Fantasy, Real-Life, Sci-Fi, Business Models, Culture, MMO Industry, Opinion, Hands-On, Community Q&A, The Soapbox, Dev Diaries, Miscellaneous, Crowdfunding

The Soapbox How to run a successful Kickstarter campaign
The past few years have seen an absolute revolution in the games industry, with an explosion of studios securing funding through crowdfunding platforms like Kickstarter. In a time when banks worldwide are tightening their belts, Kickstarter represents a lifeline for indie developers and a way for the bigger studios to work on their own projects free from the need for outside investors or publishers. But with the growing number of projects seeking funding each year, developers are facing stiff competition and the rising challenge of running a successful campaign.

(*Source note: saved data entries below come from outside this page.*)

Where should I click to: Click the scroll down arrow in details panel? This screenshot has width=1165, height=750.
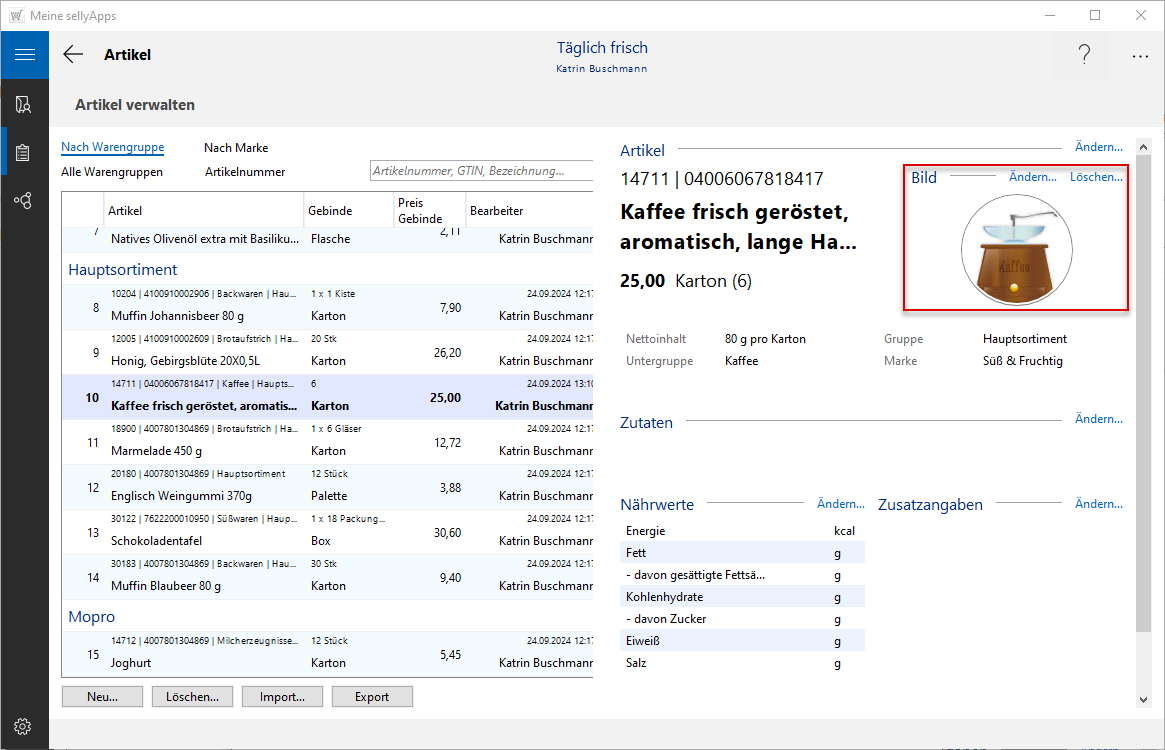coord(1143,699)
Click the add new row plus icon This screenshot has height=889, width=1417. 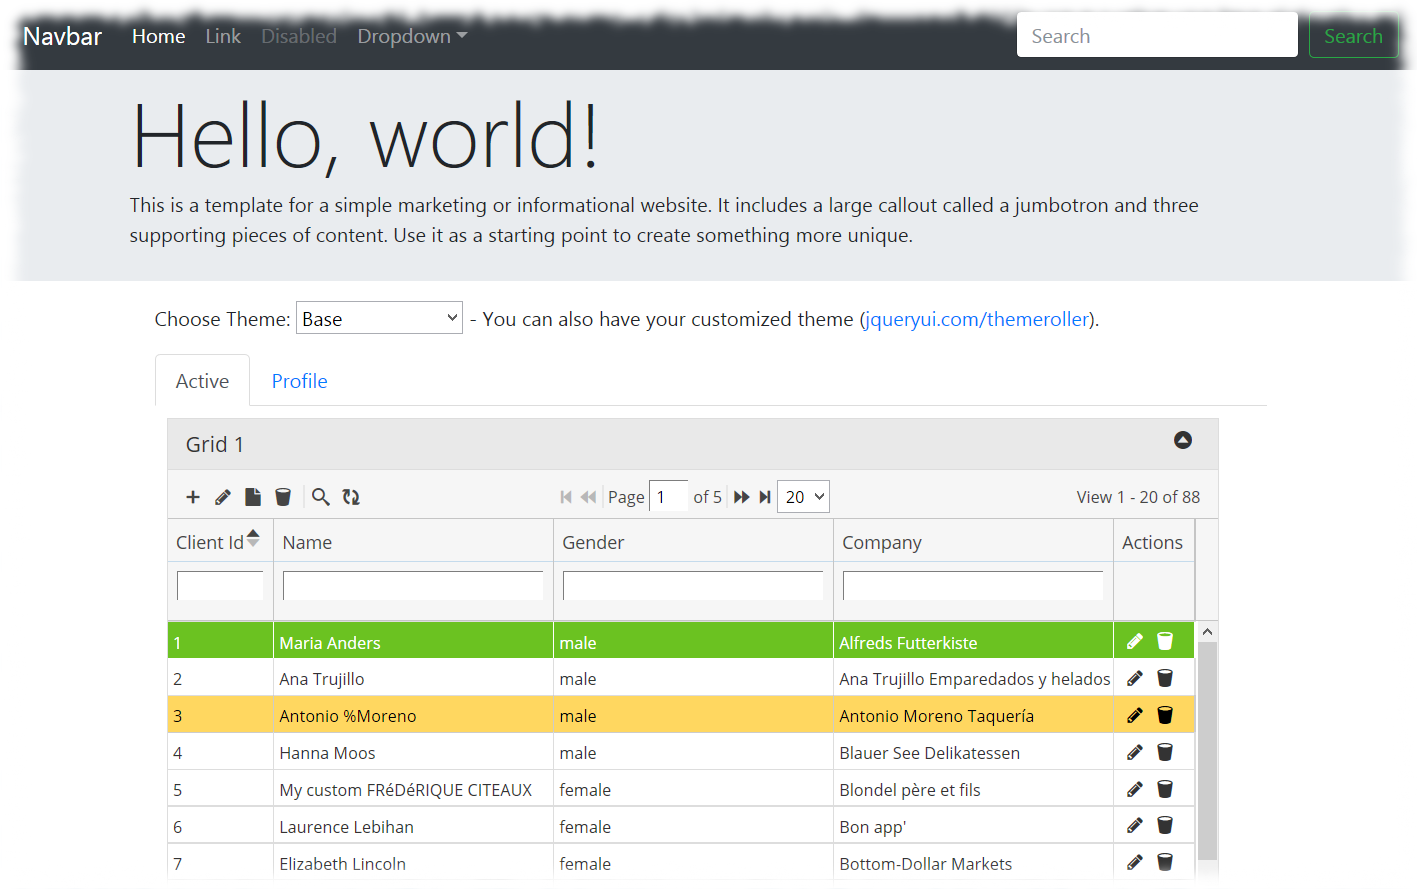tap(193, 497)
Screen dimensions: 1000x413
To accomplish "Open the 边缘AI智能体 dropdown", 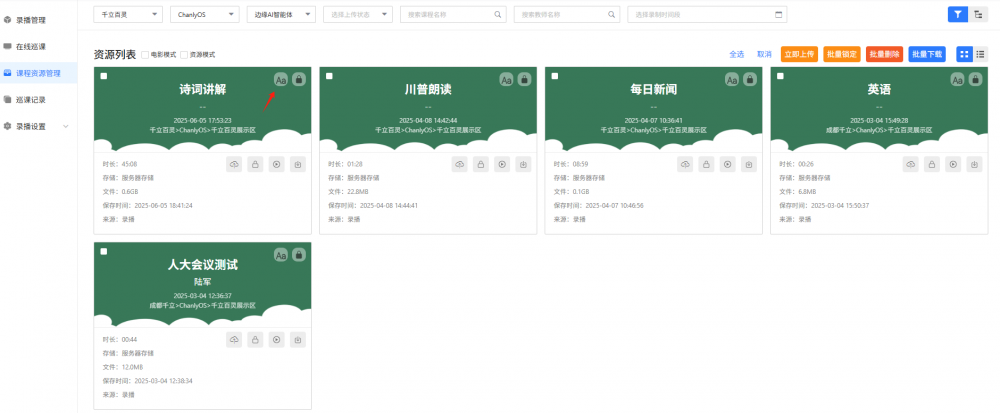I will point(280,15).
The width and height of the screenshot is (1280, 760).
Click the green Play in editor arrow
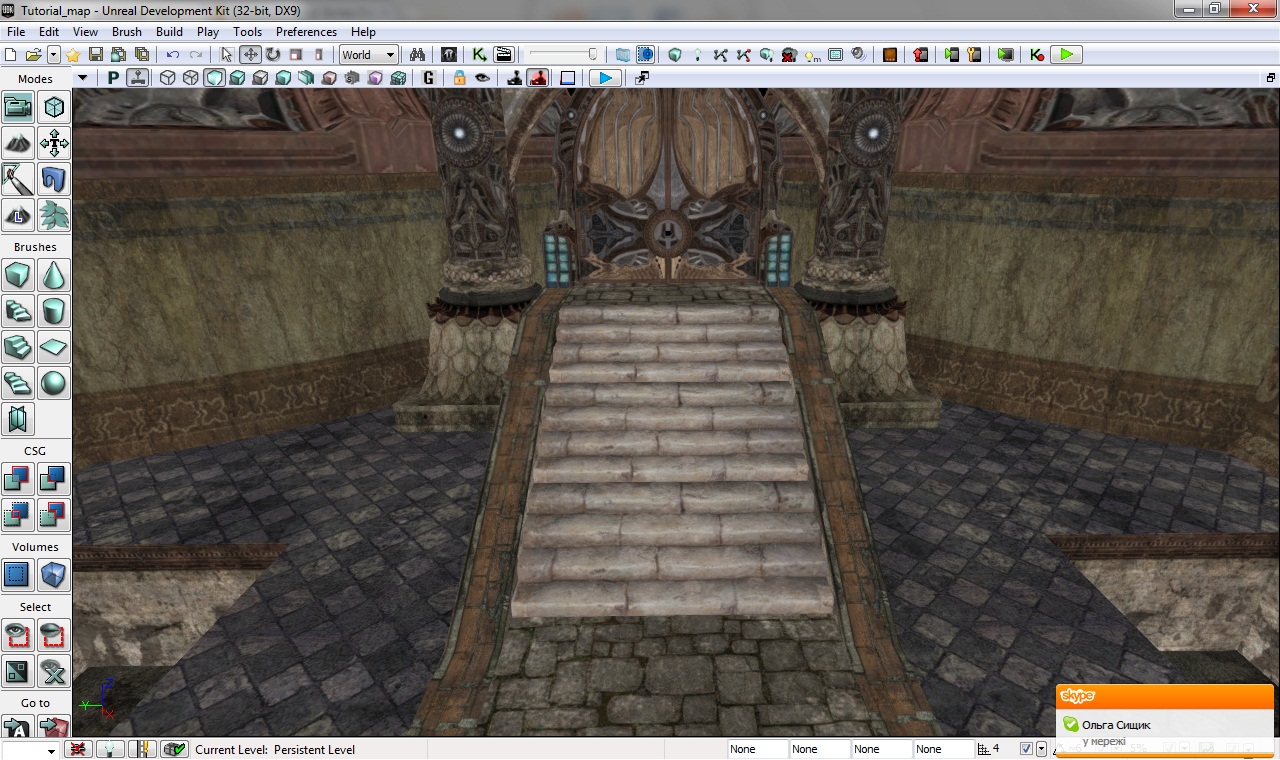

Most developers don't release all of their stats or write up advice and insights following a successful crowdfunding campaign, and those who do are often lost on obscure blogs that don't appear when you Google for advice. But I'm in the unusual position of both being a games journalist and having successfully Kickstarted a small game project (unrelated to MMOs and my work on Massively). Six months ago, I ran a campaign for my new sci-fi 4X game Predestination, and in the process I learned some valuable lessons on what works and doesn't work on Kickstarter. We've since published the campaign stats and gone on to help a few other campaigns hit their goals.

In this article, I run down the lessons I learned the hard way during the Predestination Kickstarter campaign and give some advice for developers hoping to get funded.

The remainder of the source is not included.